Six people have been indicted for allegedly stealing dozens of cars over the last two years for parts, sale and use in street races, prosecutors announced on Wednesday.
According to Queens District Attorney Richard A. Brown, Laurelton’s Everald (aka Rambo) Ivey, 27, and Jamaica’s Cashawn (aka CC) Lee, 31, led the ring that allegedly stole 27 vehicles commonly used for illegal racing, including various makes and models of Hondas, Acuras, Nissans, Mitsubishis and Mazdas.
The duo and their partners in crime made use of smartphone technology in order to spot and quickly steal each car, authorities said. Police learned that one of the defendants, upon spotting a vehicle to steal, marked its location using Google Maps, then sent a text message with the information to a crew member who would later steal the vehicle.
The hot wheels were then transported to a holding spot, where they were examined for any potential tracking devices. Once they determined no such devices existed, some of the vehicles were then taken to a location in Queens and stripped for parts that were sold on Craigslist and other websites.

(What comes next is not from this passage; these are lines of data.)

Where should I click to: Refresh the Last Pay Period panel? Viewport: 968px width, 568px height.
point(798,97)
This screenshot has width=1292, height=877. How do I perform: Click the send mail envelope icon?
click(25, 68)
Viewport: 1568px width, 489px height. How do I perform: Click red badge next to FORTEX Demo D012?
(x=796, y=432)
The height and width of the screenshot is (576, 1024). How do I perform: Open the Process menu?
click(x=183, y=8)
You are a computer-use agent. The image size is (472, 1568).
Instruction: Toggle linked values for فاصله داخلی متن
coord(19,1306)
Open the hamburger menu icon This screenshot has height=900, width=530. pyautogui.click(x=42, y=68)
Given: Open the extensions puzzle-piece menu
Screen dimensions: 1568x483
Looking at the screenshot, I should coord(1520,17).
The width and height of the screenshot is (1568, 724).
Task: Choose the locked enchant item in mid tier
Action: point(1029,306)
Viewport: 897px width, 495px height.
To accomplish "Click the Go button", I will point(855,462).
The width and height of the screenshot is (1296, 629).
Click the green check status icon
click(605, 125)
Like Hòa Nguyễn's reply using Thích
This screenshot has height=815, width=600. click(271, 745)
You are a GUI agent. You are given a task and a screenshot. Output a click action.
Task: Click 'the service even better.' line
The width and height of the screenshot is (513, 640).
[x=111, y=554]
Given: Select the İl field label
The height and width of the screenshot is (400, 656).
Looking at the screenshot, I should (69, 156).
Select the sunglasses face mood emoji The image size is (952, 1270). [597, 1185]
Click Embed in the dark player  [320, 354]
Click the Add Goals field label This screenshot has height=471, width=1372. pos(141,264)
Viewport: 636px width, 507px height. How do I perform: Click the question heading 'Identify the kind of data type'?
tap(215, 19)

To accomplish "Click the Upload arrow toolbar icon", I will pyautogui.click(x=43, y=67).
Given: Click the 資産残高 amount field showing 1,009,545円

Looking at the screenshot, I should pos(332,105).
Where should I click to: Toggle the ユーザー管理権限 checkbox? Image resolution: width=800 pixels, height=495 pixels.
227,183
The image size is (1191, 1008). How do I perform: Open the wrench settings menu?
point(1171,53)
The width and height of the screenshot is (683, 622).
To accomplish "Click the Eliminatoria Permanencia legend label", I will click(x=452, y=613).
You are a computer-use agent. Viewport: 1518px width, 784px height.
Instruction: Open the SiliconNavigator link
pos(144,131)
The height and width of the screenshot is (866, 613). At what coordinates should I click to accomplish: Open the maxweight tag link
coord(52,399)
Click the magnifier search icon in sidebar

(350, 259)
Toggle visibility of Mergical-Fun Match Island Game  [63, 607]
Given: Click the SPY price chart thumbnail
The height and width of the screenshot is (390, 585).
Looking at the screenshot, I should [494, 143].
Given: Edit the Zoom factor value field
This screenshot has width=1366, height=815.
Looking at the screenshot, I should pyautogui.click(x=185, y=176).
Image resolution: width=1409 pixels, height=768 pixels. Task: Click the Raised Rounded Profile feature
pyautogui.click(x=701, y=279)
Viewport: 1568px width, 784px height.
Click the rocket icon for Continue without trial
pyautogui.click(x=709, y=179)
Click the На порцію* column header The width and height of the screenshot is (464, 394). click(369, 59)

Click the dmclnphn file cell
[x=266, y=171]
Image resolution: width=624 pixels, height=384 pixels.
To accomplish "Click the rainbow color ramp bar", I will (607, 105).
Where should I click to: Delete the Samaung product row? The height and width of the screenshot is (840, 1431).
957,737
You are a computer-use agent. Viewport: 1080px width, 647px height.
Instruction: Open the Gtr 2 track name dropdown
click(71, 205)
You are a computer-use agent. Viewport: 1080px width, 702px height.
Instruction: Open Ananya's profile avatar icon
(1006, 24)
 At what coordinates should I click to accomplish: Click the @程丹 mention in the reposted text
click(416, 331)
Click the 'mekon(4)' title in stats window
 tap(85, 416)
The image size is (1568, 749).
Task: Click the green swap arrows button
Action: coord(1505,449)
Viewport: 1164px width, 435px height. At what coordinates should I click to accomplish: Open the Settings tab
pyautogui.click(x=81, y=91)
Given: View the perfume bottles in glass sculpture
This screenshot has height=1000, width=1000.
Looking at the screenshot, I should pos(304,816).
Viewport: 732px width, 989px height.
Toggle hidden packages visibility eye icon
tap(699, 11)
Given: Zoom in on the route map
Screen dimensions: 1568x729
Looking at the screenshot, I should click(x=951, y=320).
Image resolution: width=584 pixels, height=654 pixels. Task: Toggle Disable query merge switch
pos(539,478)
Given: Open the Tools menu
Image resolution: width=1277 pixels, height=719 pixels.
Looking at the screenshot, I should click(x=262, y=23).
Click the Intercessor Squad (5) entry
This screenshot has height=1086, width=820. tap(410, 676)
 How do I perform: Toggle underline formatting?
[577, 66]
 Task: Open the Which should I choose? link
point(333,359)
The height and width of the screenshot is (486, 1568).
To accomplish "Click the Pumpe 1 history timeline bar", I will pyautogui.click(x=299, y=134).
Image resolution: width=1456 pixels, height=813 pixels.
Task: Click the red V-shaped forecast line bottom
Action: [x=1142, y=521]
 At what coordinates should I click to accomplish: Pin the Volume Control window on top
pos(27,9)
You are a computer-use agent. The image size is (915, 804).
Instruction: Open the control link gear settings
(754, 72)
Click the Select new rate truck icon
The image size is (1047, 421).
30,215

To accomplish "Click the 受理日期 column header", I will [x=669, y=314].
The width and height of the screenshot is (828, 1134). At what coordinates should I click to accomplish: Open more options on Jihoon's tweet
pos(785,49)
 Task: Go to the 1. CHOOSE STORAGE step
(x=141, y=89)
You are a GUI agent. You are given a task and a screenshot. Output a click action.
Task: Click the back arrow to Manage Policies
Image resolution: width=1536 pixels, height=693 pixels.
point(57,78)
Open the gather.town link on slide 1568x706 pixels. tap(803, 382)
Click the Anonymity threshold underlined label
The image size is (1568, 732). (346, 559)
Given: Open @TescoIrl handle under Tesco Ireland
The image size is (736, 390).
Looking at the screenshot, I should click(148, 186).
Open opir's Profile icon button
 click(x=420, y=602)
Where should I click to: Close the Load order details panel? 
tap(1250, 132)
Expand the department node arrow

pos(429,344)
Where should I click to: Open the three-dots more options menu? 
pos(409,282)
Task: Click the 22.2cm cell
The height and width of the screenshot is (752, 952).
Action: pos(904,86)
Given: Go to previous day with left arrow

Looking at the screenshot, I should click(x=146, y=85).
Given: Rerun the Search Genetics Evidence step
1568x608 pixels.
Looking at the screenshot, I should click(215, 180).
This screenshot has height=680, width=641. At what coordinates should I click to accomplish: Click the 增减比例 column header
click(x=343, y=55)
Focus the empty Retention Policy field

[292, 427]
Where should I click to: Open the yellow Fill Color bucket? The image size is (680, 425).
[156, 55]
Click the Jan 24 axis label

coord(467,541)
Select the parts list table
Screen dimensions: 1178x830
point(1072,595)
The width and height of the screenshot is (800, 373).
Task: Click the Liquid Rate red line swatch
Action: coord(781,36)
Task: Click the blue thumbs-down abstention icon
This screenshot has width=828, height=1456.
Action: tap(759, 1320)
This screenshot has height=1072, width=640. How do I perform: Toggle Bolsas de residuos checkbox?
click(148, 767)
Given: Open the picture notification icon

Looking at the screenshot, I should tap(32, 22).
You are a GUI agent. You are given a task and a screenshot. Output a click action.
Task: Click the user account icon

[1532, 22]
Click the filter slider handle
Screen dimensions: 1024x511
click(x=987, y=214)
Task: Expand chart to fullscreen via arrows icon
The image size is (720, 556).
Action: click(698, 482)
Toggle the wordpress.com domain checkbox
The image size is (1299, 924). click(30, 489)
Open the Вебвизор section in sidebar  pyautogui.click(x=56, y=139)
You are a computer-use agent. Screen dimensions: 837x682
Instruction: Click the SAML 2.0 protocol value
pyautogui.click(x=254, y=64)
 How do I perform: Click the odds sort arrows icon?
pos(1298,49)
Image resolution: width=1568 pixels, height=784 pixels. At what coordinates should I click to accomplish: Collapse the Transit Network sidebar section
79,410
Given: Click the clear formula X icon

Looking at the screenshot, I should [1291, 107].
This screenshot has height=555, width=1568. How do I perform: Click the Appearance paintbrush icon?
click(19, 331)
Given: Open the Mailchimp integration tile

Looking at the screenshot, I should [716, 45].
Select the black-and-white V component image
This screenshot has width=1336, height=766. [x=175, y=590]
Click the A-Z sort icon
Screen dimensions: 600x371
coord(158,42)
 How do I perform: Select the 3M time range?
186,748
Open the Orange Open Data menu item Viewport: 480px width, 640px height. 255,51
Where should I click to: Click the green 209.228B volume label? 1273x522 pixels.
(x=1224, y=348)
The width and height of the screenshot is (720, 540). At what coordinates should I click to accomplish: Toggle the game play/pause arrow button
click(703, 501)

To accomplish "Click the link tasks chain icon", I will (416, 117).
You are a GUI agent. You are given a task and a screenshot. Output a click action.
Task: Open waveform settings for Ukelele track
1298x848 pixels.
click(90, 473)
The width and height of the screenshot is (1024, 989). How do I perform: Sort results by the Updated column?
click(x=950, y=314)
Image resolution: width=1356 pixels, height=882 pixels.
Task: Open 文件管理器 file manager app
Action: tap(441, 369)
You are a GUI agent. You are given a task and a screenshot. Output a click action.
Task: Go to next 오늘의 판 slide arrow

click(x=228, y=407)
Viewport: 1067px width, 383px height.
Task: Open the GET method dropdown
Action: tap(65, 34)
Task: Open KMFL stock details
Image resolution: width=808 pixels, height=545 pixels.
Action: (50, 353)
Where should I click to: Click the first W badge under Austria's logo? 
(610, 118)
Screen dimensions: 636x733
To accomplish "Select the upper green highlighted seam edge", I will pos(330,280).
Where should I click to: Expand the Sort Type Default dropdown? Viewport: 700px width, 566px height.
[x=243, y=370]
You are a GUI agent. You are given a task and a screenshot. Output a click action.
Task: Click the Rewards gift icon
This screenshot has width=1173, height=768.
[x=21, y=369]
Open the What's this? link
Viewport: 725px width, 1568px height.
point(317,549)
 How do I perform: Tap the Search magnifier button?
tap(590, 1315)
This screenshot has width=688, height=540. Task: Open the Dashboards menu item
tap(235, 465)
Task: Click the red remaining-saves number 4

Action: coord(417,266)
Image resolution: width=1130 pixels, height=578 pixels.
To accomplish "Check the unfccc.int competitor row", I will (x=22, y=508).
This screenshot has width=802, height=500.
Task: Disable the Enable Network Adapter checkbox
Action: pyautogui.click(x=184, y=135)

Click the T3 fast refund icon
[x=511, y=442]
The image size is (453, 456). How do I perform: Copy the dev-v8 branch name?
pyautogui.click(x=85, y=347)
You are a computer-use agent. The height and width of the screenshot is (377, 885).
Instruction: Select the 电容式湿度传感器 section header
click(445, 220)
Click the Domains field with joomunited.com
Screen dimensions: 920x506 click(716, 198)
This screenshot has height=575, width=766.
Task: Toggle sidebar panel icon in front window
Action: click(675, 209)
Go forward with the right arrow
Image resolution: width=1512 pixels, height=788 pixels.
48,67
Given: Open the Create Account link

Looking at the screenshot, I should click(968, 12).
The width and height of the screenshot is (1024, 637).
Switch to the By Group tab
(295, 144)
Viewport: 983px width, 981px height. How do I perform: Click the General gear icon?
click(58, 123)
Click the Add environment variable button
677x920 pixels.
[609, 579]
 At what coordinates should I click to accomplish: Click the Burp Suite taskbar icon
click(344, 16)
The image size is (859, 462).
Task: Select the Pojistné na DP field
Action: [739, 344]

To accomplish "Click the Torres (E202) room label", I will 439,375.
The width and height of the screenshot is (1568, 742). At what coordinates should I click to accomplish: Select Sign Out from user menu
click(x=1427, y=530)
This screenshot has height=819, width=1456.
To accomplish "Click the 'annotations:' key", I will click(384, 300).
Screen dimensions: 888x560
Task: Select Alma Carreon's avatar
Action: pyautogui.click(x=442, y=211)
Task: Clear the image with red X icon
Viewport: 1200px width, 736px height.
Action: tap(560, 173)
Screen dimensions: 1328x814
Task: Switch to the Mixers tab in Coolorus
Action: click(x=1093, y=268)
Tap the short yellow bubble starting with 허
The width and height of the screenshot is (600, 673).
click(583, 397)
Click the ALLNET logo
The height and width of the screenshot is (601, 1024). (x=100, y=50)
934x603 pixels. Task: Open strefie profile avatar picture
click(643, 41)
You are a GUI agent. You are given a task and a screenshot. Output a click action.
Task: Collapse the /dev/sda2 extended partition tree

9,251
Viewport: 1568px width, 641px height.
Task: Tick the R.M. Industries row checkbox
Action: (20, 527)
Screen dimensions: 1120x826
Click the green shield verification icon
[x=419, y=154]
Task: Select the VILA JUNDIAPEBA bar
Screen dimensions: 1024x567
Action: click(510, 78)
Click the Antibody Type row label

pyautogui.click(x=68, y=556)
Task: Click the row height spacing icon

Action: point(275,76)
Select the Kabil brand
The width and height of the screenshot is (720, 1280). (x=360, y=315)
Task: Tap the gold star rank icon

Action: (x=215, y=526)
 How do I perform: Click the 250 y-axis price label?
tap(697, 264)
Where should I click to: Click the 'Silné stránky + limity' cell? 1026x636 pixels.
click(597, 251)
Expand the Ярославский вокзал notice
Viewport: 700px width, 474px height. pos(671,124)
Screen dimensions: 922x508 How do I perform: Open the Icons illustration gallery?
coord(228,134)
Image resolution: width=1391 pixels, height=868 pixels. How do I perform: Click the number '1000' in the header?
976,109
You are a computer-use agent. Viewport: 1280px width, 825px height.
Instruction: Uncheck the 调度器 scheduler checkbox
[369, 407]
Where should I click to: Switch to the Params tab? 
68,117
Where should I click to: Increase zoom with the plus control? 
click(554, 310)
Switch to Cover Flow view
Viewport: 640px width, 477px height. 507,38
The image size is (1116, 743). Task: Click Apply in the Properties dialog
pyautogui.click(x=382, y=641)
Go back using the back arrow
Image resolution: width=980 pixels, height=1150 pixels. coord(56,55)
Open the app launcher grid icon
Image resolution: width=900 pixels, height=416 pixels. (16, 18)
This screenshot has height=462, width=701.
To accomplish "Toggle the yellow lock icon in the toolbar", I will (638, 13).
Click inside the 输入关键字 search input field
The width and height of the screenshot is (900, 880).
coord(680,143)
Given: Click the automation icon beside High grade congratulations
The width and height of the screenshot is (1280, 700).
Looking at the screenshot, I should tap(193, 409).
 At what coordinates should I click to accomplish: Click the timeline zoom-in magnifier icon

Other hot vehicles were delivered to individuals connected with the ring for personal use.
Among the others charged in the indictment were Laurelton’s Ajani (aka Dread) Nyabingi, 21, who allegedly stripped the stolen cars and posted the parts for sale online; South Ozone Park’s Shadika Haye, 25, who used allowed crew members to use her home to dismantle the cars; and Hollis’ Favon Gohagon, 25, and Brooklyn’s Naquan Mandry, 25, who are alleged crew members.
“For many people, ownership of an automobile might be their most expensive purchase and having that vehicle taken from them can be an extreme hardship,” Brown said in a statement. “The defendants in this case have been caught and now face serious prison time.”
Police Commissioner William Bratton thanked the NYPD Auto Crime Division and the DA’s Rackets Bureau for working to crack the theft ring.
All six suspects were variously charged with criminal possession of stolen property, conspiracy and related charges. They each face up to seven years behind bars if convicted.